Stored records>
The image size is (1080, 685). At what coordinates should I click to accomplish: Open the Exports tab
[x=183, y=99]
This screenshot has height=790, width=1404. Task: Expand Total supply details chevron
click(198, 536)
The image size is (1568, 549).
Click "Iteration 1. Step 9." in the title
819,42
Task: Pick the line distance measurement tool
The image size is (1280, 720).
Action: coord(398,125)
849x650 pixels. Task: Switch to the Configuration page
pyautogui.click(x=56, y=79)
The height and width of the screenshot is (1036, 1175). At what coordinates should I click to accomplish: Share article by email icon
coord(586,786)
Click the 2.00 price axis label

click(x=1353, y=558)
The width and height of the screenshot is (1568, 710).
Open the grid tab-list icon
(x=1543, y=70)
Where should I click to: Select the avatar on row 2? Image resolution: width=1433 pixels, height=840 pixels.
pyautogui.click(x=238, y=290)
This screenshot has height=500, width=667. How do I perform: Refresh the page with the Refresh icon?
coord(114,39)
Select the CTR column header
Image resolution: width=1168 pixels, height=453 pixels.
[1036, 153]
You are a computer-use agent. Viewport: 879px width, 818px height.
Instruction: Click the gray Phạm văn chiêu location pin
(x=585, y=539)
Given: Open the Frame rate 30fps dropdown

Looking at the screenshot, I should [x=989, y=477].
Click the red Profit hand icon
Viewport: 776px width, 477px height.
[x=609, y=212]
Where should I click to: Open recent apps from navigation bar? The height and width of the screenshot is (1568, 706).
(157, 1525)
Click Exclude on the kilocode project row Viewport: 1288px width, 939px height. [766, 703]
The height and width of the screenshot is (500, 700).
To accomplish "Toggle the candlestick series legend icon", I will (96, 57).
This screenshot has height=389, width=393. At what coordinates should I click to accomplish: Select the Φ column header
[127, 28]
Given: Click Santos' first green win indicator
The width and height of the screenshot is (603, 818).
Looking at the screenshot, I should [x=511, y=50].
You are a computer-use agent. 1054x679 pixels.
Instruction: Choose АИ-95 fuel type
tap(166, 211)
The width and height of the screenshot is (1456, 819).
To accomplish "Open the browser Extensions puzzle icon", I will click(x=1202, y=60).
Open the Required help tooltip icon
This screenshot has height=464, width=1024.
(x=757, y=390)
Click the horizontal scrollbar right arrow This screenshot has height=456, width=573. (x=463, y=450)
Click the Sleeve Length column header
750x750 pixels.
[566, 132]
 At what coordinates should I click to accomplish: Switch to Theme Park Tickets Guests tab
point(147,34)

TASK REQUIREMENTS>
Please return the records above exactly as they are written.

RESPONSE TO THIS TASK>
The image size is (1080, 685). At what coordinates should I click to accomplish: Open the Exports tab
[x=183, y=99]
This screenshot has height=790, width=1404. Task: Expand Total supply details chevron
click(198, 536)
The image size is (1568, 549).
Click "Iteration 1. Step 9." in the title
819,42
Task: Pick the line distance measurement tool
The image size is (1280, 720).
Action: coord(398,125)
849x650 pixels. Task: Switch to the Configuration page
pyautogui.click(x=56, y=79)
The height and width of the screenshot is (1036, 1175). At what coordinates should I click to accomplish: Share article by email icon
coord(586,786)
Click the 2.00 price axis label

click(x=1353, y=558)
The width and height of the screenshot is (1568, 710).
Open the grid tab-list icon
(x=1543, y=70)
Where should I click to: Select the avatar on row 2? Image resolution: width=1433 pixels, height=840 pixels.
pyautogui.click(x=238, y=290)
This screenshot has height=500, width=667. How do I perform: Refresh the page with the Refresh icon?
coord(114,39)
Select the CTR column header
Image resolution: width=1168 pixels, height=453 pixels.
[1036, 153]
You are a computer-use agent. Viewport: 879px width, 818px height.
Instruction: Click the gray Phạm văn chiêu location pin
(x=585, y=539)
Given: Open the Frame rate 30fps dropdown

Looking at the screenshot, I should [x=989, y=477].
Click the red Profit hand icon
Viewport: 776px width, 477px height.
[x=609, y=212]
Where should I click to: Open recent apps from navigation bar? The height and width of the screenshot is (1568, 706).
(157, 1525)
Click Exclude on the kilocode project row Viewport: 1288px width, 939px height. [766, 703]
The height and width of the screenshot is (500, 700).
To accomplish "Toggle the candlestick series legend icon", I will (96, 57).
This screenshot has height=389, width=393. At what coordinates should I click to accomplish: Select the Φ column header
[127, 28]
Given: Click Santos' first green win indicator
The width and height of the screenshot is (603, 818).
Looking at the screenshot, I should [x=511, y=50].
You are a computer-use agent. 1054x679 pixels.
Instruction: Choose АИ-95 fuel type
tap(166, 211)
The width and height of the screenshot is (1456, 819).
To accomplish "Open the browser Extensions puzzle icon", I will click(x=1202, y=60).
Open the Required help tooltip icon
This screenshot has height=464, width=1024.
(x=757, y=390)
Click the horizontal scrollbar right arrow This screenshot has height=456, width=573. (x=463, y=450)
Click the Sleeve Length column header
750x750 pixels.
[566, 132]
 At what coordinates should I click to accomplish: Switch to Theme Park Tickets Guests tab
point(147,34)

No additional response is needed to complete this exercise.